> **TASK INSTRUCTIONS**
All entries need to be written out verbatim, with pictures omitted.

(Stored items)
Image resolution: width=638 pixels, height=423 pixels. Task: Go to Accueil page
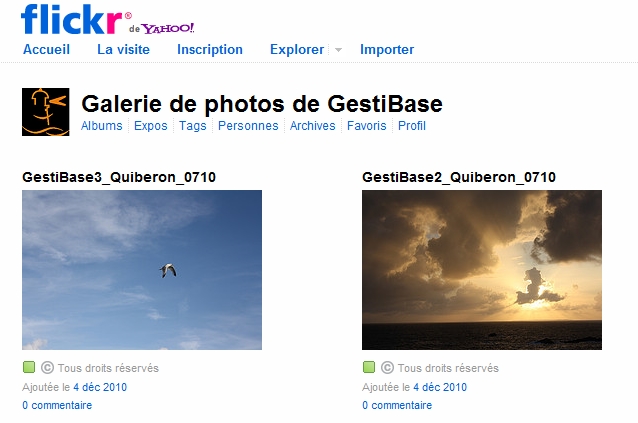46,50
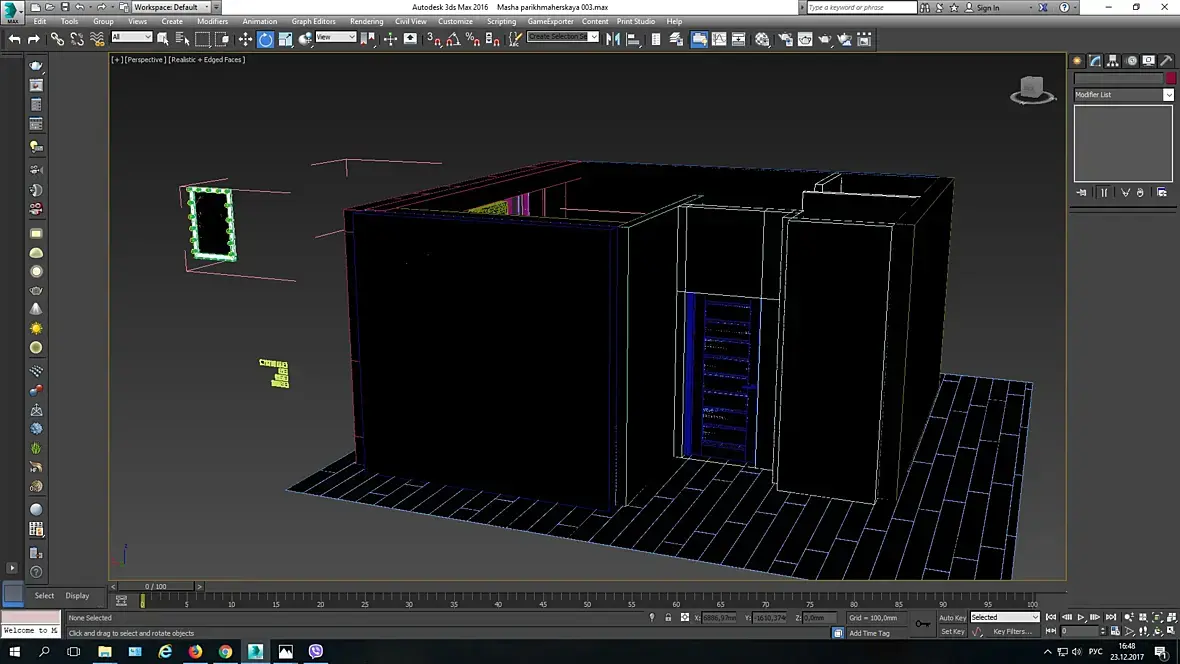Toggle the Selection Lock padlock

668,618
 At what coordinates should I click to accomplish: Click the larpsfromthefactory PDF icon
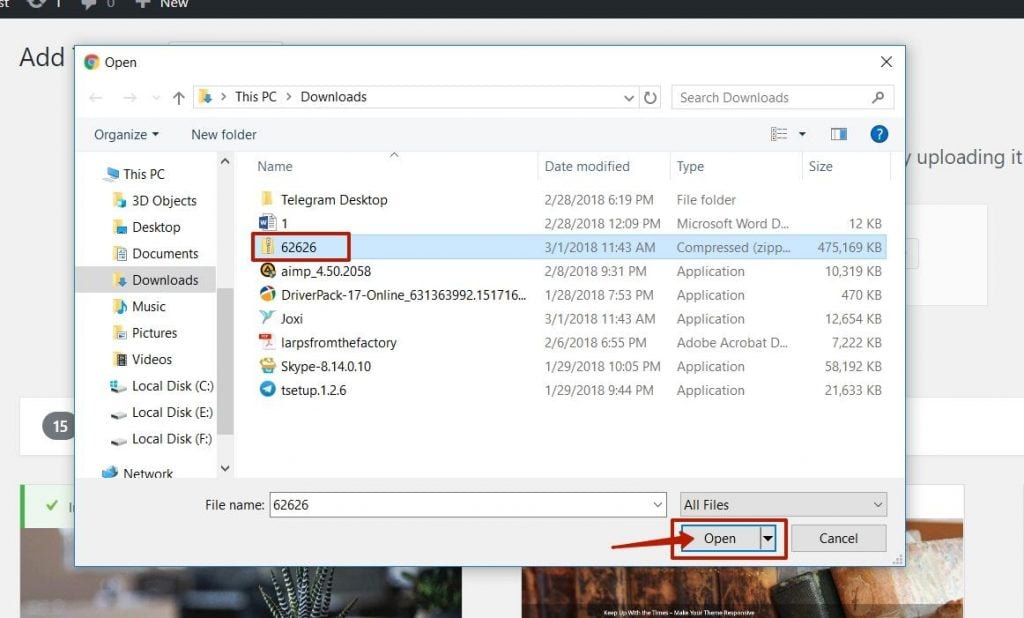click(x=268, y=342)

> **YOUR RESPONSE**
Image resolution: width=638 pixels, height=423 pixels. Task: Go to Accueil page
46,50
Toggle the Selection Lock padlock

668,618
 At what coordinates should I click to accomplish: Click the larpsfromthefactory PDF icon
click(x=268, y=342)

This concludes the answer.